━━ Exercise inputs ━━
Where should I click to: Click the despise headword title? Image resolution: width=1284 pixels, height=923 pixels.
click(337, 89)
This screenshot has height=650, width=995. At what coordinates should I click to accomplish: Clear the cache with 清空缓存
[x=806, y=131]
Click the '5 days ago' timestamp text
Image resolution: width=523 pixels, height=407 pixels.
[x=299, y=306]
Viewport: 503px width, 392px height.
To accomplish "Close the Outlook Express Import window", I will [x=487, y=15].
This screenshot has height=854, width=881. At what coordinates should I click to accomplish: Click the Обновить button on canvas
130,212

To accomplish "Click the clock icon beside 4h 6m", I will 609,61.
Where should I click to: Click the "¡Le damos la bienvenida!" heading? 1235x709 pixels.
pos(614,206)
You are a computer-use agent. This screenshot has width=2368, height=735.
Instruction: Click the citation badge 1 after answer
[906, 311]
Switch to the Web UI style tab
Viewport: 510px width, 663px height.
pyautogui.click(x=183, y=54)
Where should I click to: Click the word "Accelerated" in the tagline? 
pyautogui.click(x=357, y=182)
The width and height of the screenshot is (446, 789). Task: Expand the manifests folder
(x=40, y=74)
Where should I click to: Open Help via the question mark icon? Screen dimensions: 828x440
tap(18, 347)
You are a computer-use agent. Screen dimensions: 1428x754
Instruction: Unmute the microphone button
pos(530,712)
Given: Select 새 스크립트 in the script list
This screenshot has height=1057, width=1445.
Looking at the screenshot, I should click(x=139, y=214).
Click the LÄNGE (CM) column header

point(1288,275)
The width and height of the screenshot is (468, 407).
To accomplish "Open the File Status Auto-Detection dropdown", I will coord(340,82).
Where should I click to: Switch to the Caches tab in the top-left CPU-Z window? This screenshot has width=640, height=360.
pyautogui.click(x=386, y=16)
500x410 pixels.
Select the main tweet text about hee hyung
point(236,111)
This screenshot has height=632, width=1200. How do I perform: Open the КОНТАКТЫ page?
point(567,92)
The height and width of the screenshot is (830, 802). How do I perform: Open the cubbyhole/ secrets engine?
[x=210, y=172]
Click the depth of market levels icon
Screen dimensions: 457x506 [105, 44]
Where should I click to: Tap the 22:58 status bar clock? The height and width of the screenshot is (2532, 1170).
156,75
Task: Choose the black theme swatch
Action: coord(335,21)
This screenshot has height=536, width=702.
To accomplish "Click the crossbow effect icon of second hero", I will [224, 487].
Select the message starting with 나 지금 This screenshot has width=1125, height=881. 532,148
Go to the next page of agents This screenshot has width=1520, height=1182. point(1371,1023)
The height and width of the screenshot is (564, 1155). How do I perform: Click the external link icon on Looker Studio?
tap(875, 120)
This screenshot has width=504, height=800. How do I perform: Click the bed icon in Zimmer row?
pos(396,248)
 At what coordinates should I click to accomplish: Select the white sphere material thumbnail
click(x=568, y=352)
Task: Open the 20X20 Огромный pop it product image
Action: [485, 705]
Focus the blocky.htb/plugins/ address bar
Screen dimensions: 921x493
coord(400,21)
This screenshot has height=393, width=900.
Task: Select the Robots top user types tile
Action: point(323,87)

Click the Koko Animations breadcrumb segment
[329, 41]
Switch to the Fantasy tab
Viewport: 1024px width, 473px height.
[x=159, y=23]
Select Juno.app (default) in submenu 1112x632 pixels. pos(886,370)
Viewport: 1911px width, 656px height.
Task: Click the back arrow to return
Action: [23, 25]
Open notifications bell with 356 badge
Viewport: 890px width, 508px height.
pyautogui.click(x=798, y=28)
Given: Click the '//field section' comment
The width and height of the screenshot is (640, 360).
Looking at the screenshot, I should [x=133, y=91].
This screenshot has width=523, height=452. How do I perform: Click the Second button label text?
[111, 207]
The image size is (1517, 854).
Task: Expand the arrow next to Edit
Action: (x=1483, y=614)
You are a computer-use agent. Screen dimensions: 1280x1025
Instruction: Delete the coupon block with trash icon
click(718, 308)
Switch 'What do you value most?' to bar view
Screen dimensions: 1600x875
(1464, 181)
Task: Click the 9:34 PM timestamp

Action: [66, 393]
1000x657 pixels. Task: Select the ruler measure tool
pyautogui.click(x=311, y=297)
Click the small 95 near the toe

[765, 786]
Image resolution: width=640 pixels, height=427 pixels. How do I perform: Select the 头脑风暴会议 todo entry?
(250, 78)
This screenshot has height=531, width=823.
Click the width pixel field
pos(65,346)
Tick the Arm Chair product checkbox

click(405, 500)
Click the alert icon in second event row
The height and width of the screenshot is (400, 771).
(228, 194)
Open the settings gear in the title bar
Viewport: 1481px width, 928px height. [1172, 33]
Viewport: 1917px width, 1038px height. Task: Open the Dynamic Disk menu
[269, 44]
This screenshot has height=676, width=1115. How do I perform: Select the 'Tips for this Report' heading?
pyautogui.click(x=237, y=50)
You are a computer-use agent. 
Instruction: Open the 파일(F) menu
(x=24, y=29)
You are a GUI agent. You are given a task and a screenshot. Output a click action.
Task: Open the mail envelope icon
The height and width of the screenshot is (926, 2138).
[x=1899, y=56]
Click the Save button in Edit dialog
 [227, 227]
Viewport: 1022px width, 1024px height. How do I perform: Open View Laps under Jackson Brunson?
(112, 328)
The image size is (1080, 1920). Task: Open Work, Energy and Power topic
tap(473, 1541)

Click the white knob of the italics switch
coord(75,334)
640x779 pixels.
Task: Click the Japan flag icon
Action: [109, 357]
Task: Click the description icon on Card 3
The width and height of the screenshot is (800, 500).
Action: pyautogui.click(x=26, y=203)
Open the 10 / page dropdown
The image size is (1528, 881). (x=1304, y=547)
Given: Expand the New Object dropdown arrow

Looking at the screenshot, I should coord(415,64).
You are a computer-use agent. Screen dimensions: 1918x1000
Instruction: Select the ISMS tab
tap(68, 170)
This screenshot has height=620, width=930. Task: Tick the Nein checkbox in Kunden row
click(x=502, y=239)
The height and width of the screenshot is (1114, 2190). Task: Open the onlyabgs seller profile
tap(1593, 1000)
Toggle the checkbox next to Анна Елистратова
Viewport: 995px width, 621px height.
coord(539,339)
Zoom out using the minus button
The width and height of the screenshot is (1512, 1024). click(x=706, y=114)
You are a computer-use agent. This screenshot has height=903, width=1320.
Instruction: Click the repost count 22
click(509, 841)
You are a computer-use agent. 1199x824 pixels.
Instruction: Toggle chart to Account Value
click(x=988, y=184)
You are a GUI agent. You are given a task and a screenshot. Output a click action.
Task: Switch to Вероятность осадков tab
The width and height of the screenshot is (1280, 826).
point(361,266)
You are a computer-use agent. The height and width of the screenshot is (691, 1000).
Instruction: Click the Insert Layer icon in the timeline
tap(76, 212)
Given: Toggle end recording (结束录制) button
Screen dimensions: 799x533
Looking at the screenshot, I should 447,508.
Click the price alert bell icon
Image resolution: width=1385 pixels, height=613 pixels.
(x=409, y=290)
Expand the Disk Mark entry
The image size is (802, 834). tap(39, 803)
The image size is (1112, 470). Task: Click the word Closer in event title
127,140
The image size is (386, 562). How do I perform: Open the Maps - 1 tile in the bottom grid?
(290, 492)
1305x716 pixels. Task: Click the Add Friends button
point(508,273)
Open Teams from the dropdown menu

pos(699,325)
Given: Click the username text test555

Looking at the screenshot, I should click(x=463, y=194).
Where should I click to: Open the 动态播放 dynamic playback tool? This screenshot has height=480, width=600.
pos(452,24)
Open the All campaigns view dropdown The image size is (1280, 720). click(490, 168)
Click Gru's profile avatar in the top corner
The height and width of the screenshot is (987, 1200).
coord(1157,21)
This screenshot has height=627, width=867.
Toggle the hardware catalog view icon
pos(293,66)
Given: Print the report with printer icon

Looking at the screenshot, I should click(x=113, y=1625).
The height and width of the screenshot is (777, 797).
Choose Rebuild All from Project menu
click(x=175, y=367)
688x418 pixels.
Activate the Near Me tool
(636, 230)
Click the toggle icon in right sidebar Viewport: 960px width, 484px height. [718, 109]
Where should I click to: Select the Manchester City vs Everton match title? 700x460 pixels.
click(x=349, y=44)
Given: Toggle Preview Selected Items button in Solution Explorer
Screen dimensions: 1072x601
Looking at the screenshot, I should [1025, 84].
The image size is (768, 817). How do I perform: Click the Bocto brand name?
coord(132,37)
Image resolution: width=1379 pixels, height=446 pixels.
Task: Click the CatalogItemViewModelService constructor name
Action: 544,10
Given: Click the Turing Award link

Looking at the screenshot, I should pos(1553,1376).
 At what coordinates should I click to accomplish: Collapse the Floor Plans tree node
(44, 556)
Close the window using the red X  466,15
━━━
Look above for the line holding "has width=2368, height=735.", then set down exactly that line and every line after it up to and including the line holding "Given: Select 새 스크립트 in the script list", with nothing else.

You are a computer-use agent. This screenshot has width=2368, height=735.
Instruction: Click the citation badge 1 after answer
[906, 311]
Switch to the Web UI style tab
Viewport: 510px width, 663px height.
pyautogui.click(x=183, y=54)
Where should I click to: Click the word "Accelerated" in the tagline? 
pyautogui.click(x=357, y=182)
The width and height of the screenshot is (446, 789). Task: Expand the manifests folder
(x=40, y=74)
Where should I click to: Open Help via the question mark icon? Screen dimensions: 828x440
tap(18, 347)
You are a computer-use agent. Screen dimensions: 1428x754
Instruction: Unmute the microphone button
pos(530,712)
Given: Select 새 스크립트 in the script list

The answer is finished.